The fourth factor is the development of applications and contents in marketplaces. The logic is the same as for physical buying habits. We prefer to go to the supermarket where we can find anything at low prices than go to the grocery where choice is limited and prices are high. Today, numerous e-commerce stakeholders are small shops that need to develop their marketplaces to feed as many e-commerce actors as possible in a digital supermarket logic. The state can play this federating role by setting an incitative framework to establish marketplaces. The second key factor is to create regional marketplaces to have a mass effect and a critical size. We know numerous constraints for moving digital or physical products and services between countries. This regional marketplace notion is essential and will stimulate the whole industry.
There are other elements, including the Covid-19 pandemic. A real accelerator that makes companies think, especially small entrepreneurs, to survive. We saw companies already prepared for e-commerce growing and better adapting to the crisis. For the others, there has been an awareness, and the Covid crisis has been an accelerator.
The AfCFTA is still going forward and includes a common e-commerce regulation. What do you expect concerning this regulation?
Indeed, AfCFTA is very important. Today it is only the initial phase. There is no field implementation. Numerous states signed their accession but are still working on operational agreements to make this real. The only exception is Western Africa, a region that takes the lead concerning the AfCFTA and where an economic integration has been set up. For example, digital payments' interoperability was set up years ago thanks to an interbank group for West Africa, led by the Central Bank of Western Africa. Those kinds of initiatives boost regional integration. Every other region should do the same. Western Africa is an example to follow. To be concrete and pragmatic, today, the AfCFTA is still political. It remains the set-up.

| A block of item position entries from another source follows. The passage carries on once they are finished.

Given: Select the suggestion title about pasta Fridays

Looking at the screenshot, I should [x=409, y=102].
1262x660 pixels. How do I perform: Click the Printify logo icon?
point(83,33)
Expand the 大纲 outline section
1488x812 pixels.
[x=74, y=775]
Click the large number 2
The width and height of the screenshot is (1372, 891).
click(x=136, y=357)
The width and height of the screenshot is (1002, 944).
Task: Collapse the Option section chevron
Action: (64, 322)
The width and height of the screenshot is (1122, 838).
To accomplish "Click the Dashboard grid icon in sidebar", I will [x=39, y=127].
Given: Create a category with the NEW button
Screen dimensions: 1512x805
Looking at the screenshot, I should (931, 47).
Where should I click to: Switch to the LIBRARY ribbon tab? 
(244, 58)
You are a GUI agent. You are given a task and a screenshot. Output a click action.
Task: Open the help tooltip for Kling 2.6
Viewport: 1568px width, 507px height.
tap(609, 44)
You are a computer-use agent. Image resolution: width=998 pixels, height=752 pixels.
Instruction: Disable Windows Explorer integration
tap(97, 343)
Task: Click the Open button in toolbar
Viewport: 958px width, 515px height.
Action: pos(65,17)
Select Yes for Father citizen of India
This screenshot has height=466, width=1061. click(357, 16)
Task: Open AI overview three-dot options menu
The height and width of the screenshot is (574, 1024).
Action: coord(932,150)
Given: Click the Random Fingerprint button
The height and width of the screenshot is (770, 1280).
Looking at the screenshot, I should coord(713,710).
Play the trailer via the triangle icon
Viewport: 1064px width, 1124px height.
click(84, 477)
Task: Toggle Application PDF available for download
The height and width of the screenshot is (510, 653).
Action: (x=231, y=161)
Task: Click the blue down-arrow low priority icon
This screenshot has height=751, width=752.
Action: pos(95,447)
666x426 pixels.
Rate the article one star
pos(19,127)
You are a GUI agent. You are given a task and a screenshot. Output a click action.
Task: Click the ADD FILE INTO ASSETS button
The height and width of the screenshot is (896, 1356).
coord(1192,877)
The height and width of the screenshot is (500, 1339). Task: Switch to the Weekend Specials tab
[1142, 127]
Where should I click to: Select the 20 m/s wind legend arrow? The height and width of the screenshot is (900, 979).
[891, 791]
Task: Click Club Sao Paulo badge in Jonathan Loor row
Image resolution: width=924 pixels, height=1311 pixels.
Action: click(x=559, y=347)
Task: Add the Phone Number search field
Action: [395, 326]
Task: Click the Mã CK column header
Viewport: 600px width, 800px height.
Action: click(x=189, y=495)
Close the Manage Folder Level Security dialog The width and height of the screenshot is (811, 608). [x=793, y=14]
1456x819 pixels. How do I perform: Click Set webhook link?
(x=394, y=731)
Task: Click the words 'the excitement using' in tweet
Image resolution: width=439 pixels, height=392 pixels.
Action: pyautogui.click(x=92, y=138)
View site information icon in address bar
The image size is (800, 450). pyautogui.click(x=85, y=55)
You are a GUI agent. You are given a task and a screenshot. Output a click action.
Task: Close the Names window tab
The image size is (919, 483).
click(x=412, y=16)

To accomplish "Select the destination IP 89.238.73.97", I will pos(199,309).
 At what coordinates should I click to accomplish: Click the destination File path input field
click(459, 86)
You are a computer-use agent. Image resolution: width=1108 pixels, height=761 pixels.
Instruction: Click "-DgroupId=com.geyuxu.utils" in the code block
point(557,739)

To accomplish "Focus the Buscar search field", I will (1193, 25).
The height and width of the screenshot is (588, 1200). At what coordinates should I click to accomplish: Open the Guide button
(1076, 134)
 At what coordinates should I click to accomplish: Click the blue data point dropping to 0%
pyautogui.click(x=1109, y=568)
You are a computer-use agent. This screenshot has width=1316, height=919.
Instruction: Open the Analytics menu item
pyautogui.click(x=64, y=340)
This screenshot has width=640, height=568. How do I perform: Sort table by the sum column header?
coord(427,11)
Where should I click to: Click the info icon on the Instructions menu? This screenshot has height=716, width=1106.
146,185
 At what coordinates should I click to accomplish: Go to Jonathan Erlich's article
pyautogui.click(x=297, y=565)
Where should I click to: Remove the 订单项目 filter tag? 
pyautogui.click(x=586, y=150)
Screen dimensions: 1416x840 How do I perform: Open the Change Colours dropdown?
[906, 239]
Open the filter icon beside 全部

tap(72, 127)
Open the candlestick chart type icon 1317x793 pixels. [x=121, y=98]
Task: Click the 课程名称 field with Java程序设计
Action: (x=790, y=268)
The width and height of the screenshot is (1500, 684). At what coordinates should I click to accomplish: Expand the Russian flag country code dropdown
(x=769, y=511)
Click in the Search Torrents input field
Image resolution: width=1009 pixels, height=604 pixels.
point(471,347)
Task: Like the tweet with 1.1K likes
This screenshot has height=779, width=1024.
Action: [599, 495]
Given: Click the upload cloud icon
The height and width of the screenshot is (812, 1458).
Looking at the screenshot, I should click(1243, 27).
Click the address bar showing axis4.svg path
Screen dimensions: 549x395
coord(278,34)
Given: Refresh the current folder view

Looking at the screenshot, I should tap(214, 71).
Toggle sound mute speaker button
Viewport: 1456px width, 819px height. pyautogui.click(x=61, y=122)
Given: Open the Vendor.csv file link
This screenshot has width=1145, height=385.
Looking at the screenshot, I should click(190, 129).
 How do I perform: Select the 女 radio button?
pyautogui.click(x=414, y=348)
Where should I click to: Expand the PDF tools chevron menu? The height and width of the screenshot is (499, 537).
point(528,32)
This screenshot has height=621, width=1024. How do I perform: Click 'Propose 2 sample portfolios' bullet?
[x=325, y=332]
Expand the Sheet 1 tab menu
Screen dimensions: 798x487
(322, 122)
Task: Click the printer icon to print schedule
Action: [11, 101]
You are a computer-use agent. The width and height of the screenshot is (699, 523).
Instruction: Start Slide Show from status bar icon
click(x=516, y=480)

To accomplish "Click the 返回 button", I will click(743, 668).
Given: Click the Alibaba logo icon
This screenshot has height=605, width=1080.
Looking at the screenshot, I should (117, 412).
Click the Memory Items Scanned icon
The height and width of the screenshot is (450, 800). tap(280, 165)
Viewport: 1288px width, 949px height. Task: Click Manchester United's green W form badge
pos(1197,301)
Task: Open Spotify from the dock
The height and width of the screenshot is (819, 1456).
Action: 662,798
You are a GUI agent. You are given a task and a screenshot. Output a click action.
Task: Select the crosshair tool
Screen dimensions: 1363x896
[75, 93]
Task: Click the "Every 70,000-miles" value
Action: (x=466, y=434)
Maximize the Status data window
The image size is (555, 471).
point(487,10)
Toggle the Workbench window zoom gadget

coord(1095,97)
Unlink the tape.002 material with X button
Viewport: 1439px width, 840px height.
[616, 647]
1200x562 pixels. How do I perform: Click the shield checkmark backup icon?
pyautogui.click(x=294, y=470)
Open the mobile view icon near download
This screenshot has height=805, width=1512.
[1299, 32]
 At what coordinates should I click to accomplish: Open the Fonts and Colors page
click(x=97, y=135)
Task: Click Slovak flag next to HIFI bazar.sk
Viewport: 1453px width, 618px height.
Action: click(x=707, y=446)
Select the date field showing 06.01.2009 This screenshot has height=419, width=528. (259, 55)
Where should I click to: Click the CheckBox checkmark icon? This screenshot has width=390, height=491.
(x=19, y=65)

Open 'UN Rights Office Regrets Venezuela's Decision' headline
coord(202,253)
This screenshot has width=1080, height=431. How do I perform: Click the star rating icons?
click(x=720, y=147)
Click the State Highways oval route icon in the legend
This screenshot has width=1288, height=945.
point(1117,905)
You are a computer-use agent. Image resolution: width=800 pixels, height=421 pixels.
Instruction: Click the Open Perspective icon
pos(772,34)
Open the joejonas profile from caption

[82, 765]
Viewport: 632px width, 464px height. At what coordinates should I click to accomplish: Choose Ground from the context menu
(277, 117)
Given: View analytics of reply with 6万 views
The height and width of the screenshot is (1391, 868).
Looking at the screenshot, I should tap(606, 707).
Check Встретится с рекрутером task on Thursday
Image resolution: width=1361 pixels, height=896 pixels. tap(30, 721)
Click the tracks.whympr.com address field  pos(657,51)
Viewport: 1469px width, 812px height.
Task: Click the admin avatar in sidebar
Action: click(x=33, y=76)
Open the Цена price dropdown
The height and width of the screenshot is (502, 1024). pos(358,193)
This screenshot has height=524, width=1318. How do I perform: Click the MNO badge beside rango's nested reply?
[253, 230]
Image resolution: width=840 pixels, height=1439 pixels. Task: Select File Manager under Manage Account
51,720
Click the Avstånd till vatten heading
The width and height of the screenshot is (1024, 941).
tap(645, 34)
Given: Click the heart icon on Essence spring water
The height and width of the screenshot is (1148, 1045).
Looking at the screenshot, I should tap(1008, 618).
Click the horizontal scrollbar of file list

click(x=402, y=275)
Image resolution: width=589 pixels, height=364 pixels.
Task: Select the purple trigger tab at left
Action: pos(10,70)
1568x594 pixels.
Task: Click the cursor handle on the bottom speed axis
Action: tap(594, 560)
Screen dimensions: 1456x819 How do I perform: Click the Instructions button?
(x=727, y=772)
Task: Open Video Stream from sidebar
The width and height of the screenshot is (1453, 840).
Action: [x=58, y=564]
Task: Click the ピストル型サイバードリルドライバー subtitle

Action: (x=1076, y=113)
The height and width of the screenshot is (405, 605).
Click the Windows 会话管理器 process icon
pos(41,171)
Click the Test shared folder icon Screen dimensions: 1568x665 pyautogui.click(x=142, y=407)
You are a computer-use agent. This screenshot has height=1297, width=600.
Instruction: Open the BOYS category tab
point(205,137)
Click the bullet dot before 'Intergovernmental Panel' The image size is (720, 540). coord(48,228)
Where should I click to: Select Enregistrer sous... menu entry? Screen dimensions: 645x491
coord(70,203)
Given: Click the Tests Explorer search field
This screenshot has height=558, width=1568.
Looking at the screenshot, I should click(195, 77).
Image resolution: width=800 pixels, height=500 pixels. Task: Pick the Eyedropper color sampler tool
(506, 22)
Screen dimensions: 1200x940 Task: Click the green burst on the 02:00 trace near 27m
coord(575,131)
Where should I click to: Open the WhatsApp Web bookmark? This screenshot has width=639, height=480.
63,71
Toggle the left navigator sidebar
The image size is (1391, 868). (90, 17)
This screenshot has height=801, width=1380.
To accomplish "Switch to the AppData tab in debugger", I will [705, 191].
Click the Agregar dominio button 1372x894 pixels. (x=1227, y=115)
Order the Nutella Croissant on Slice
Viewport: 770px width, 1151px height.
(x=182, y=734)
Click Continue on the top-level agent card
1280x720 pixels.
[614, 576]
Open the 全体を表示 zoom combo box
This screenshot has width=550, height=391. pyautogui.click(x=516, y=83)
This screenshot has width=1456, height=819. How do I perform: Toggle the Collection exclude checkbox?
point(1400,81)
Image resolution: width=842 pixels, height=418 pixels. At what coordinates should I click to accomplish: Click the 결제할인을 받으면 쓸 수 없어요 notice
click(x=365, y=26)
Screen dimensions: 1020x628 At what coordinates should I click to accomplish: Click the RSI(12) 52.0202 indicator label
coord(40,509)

AfCFTA logic is based on the unique economic market principle. The main interest of this area is to make borders fall. The e-commerce falls within this project: to reach a critical size, more significant markets, stimulate competition... It will develop e-commerce. I want to say the e-commerce will, at this time, be serving every sector, agriculture, transportation, health... Every sector will need to rely on e-commerce solutions to develop their activities. The AfCFTA will be a crucial lever.